Exercise description → Please transcribe the data below in full, word for word, without the images.

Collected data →
◆ ◆ ◆ ◆

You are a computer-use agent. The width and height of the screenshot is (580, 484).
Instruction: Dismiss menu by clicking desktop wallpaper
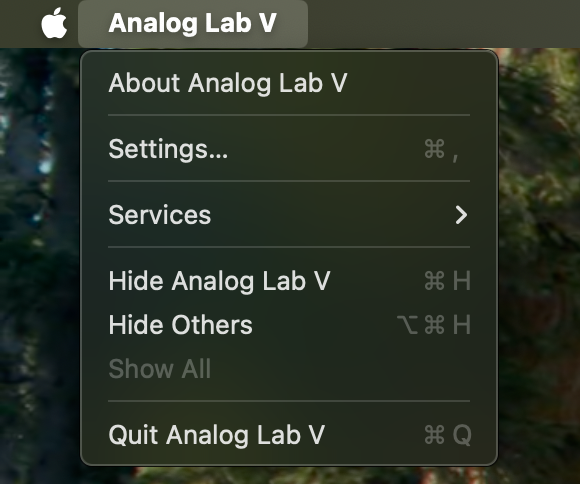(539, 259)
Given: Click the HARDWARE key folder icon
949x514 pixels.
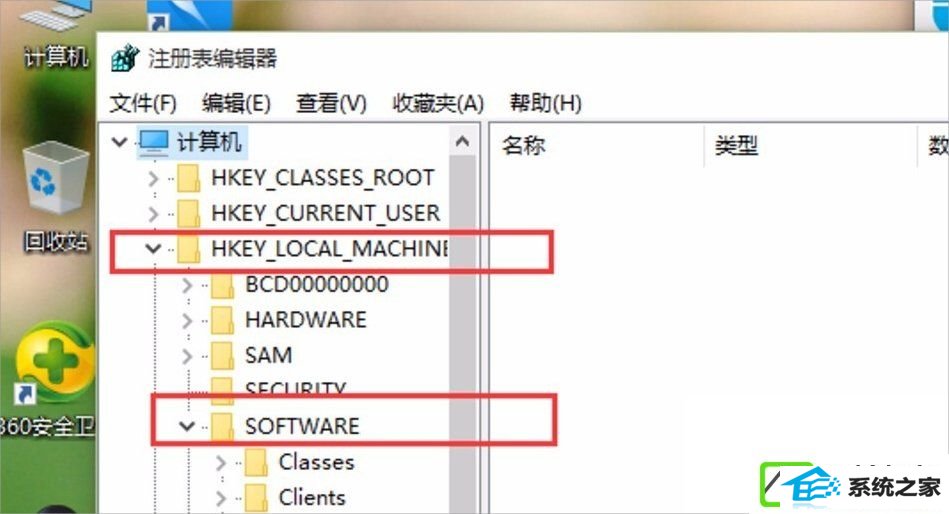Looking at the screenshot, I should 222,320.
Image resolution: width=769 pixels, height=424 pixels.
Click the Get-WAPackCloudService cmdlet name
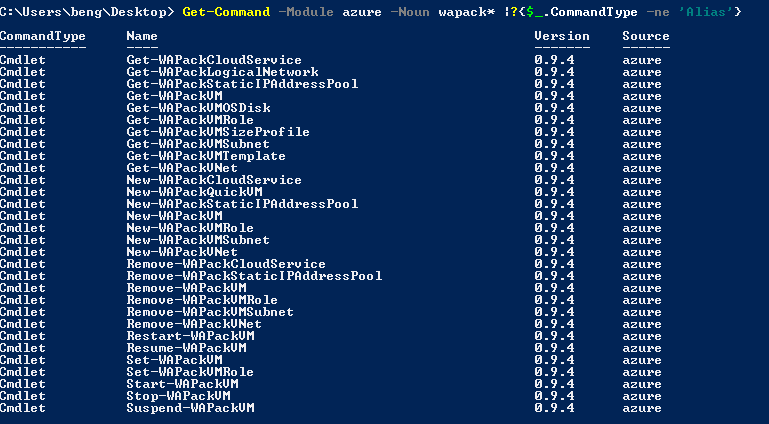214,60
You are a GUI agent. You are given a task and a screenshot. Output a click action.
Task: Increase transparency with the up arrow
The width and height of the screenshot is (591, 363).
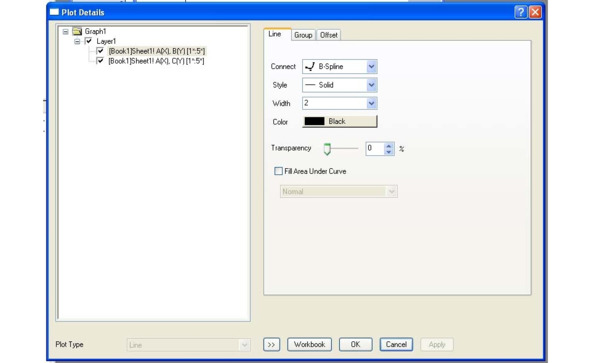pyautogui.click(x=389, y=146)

◆ ◆ ◆ ◆

Final answer →
You are a computer-use agent. The width and height of the screenshot is (580, 484).
Instruction: Dismiss menu by clicking desktop wallpaper
(539, 259)
Given: Click the HARDWARE key folder icon
949x514 pixels.
Looking at the screenshot, I should 222,320.
Image resolution: width=769 pixels, height=424 pixels.
Click the Get-WAPackCloudService cmdlet name
214,60
You are a GUI agent. You are given a task and a screenshot. Output a click action.
Task: Increase transparency with the up arrow
The width and height of the screenshot is (591, 363).
pyautogui.click(x=389, y=146)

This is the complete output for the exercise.